Northern firms drag down UK private sector

 
Marion Dakers
BUSINESSES in the north of England fell further behind their southern rivals in May, helping to drag down growth in the UK private sector, figures out today show.

The private sector remains in growth overall, with a purchasing managers’ index reading of 52.3 in May according to Lloyds TSB. However, it has slowed from 52.6 in April to reach a six-month low.

The north west of England slumped to a reading of 48.4 – below the 50 “no change” level and the region’s worst performance since March 2009. Lloyds blamed a fall in new order volumes at manufacturing firms.

The north east and Northern Ireland also reported a month-on-month contraction, according to Lloyds TSB’s figures, while Scotland hovered close to stagnation with a 17-month low of 50.8.

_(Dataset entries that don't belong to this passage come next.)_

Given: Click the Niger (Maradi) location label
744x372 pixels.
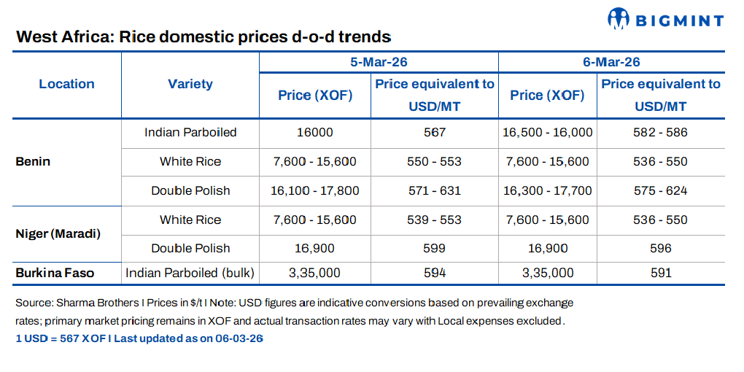Looking at the screenshot, I should pyautogui.click(x=58, y=234).
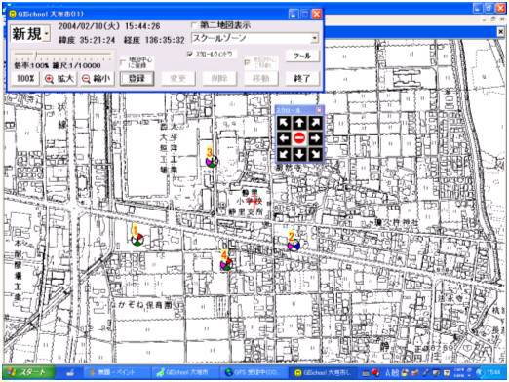This screenshot has width=509, height=382.
Task: Click the scroll down arrow icon
Action: pyautogui.click(x=299, y=154)
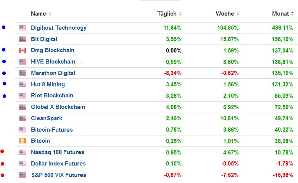Click the blue dot beside Digihost Technology
Image resolution: width=298 pixels, height=183 pixels.
click(4, 27)
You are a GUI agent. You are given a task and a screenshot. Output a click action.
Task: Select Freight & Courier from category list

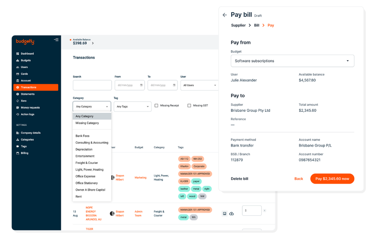87,163
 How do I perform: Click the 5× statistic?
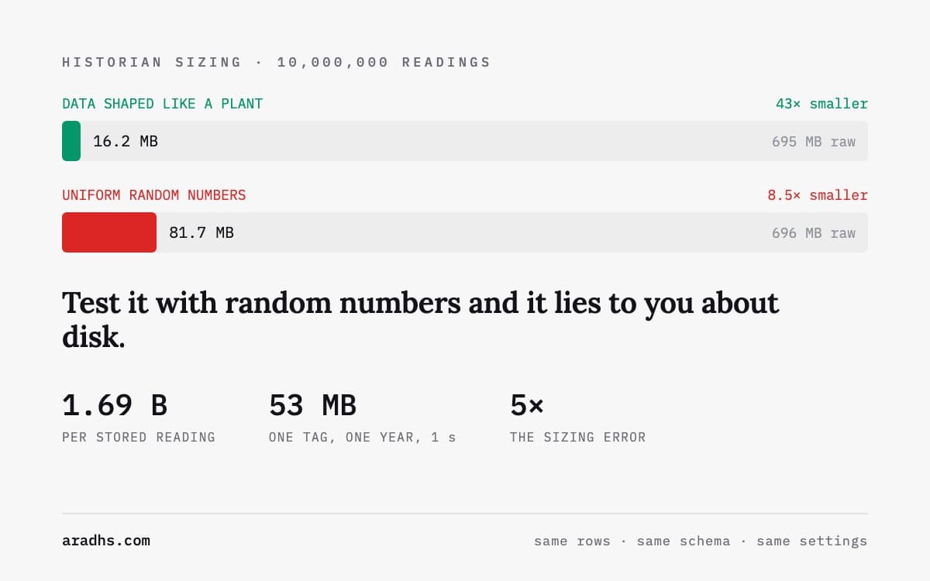tap(527, 405)
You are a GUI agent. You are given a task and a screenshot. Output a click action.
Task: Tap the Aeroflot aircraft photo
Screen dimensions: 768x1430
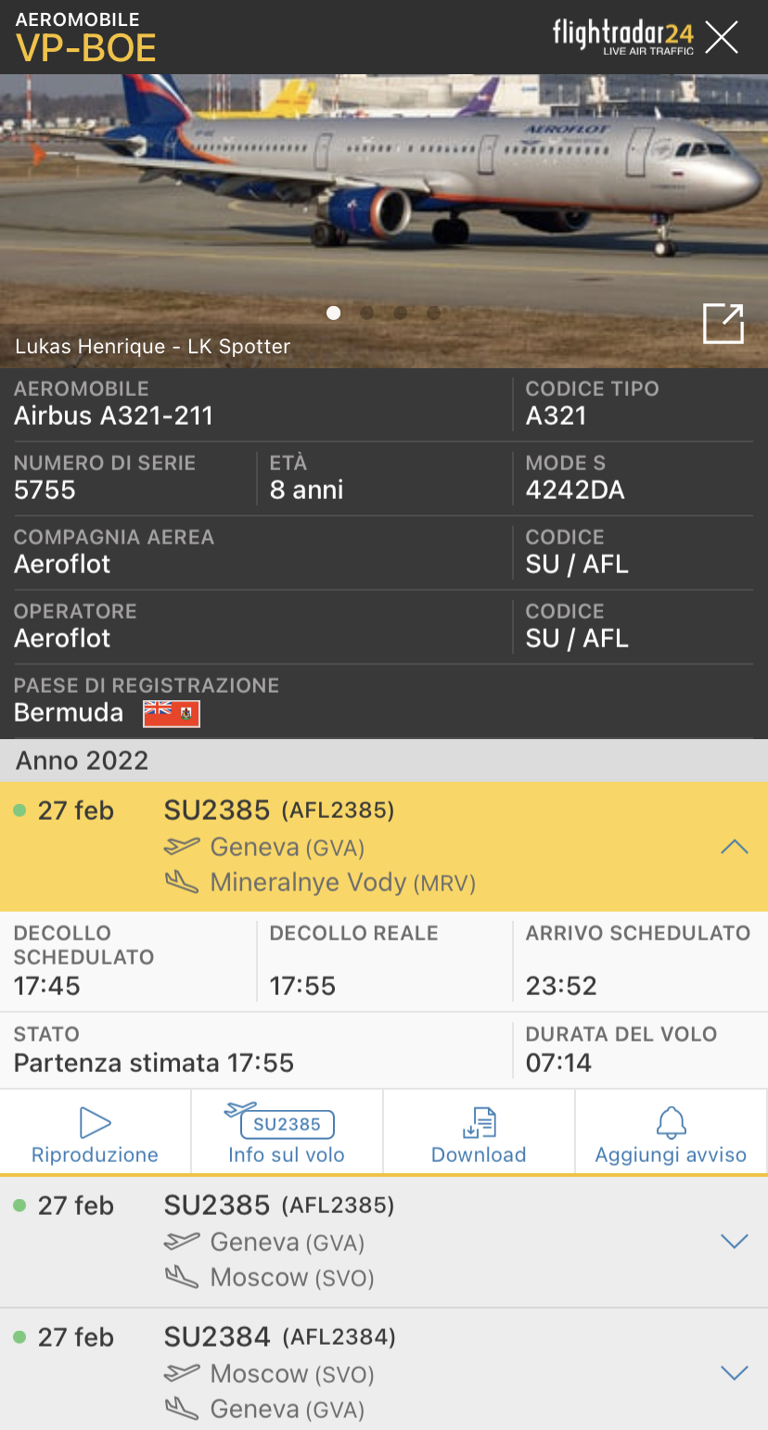click(384, 185)
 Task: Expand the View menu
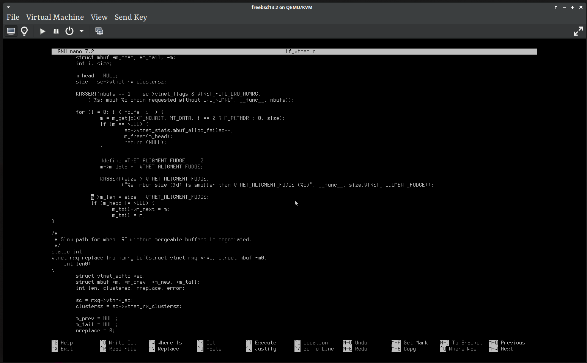(x=99, y=17)
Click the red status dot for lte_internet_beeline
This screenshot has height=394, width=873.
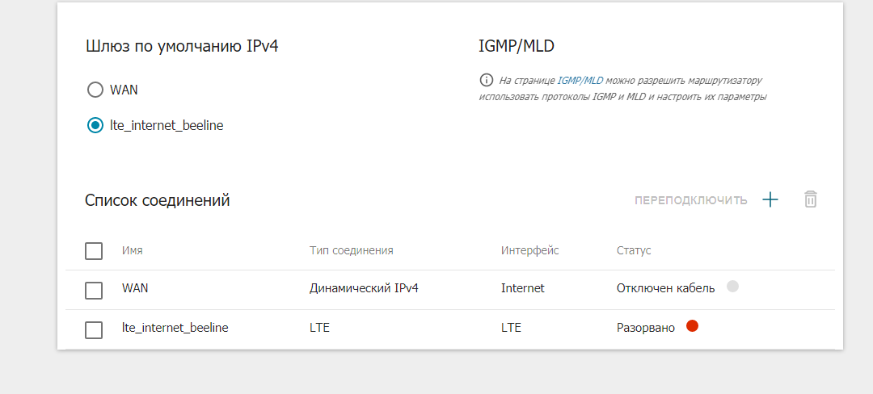(x=692, y=326)
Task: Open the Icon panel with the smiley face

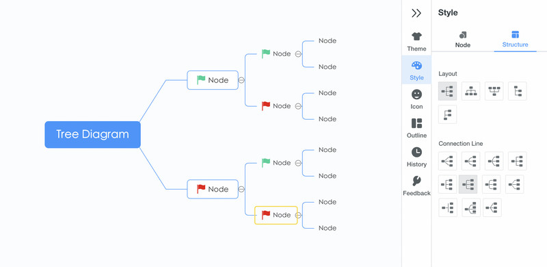Action: (x=416, y=99)
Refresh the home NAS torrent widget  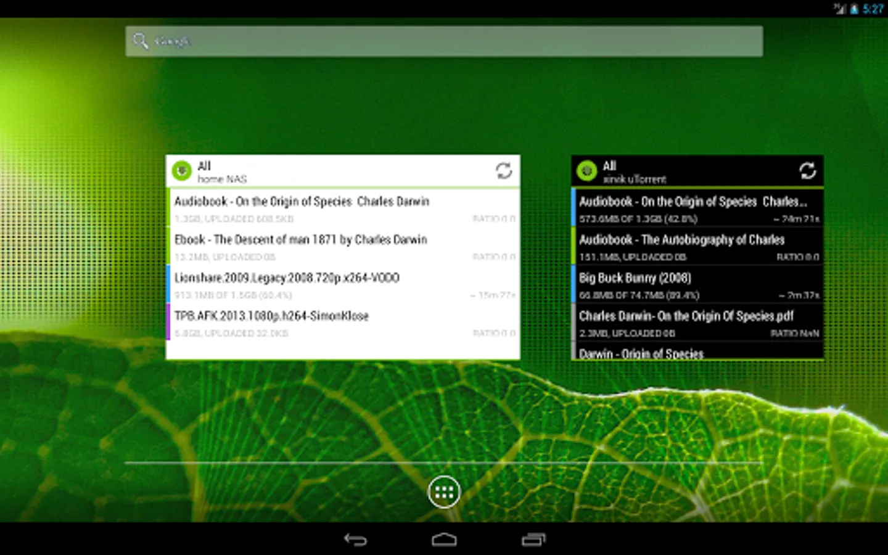(x=504, y=171)
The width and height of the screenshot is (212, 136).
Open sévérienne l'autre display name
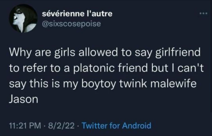(x=77, y=14)
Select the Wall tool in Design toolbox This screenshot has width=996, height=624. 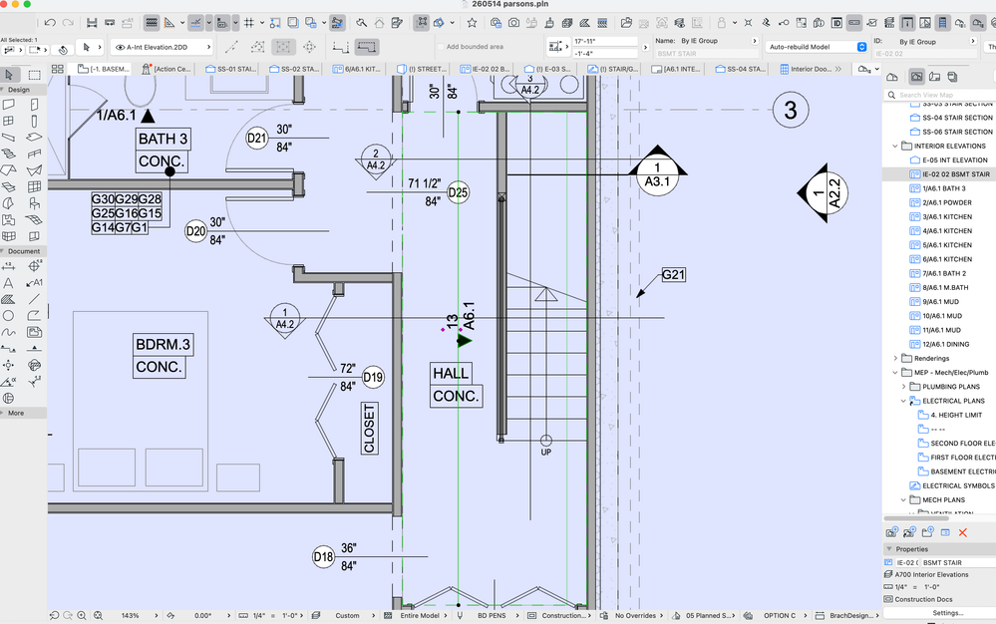9,104
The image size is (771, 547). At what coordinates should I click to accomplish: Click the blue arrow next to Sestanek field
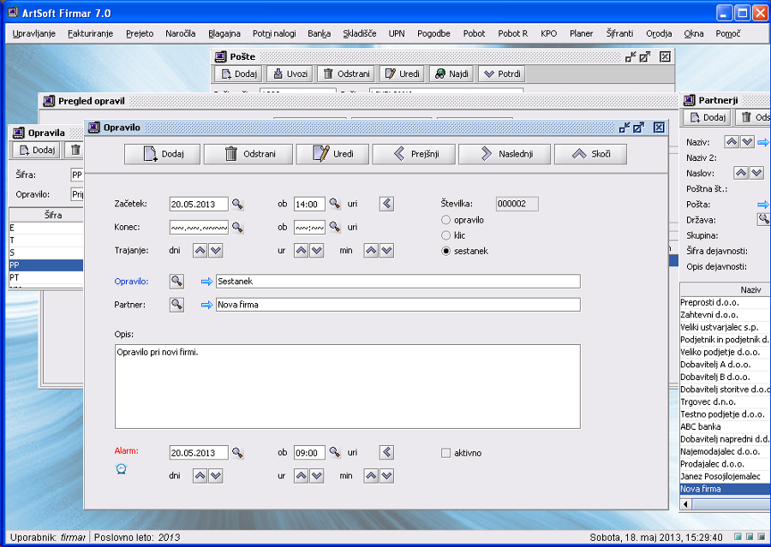(206, 282)
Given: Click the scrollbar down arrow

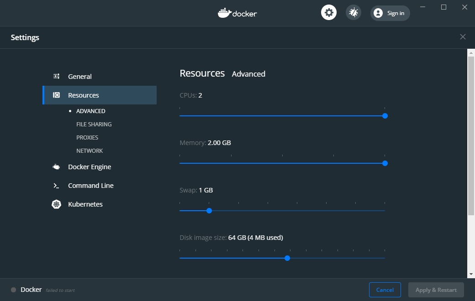Looking at the screenshot, I should [471, 274].
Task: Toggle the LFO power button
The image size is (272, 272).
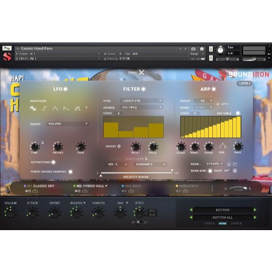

In contrast, the east Midlands recorded the fastest growth in the country, jumping three points to 54.4.

London, meanwhile, slipped 0.9 points to 53.3 but its business activity remains firmly in growth territory.

Companies across the country got some breathing space in the form of a slowdown in cost inflation, which rose at its slowest rate since September 2009.

“Companies again looked to price discounting to support growth in May,” said Lloyds TSB Commercial director John Maltby.

“This was helped by a marked moderation in cost inflation, with all regions now seeing slower rises in input prices than over the past 12 months.”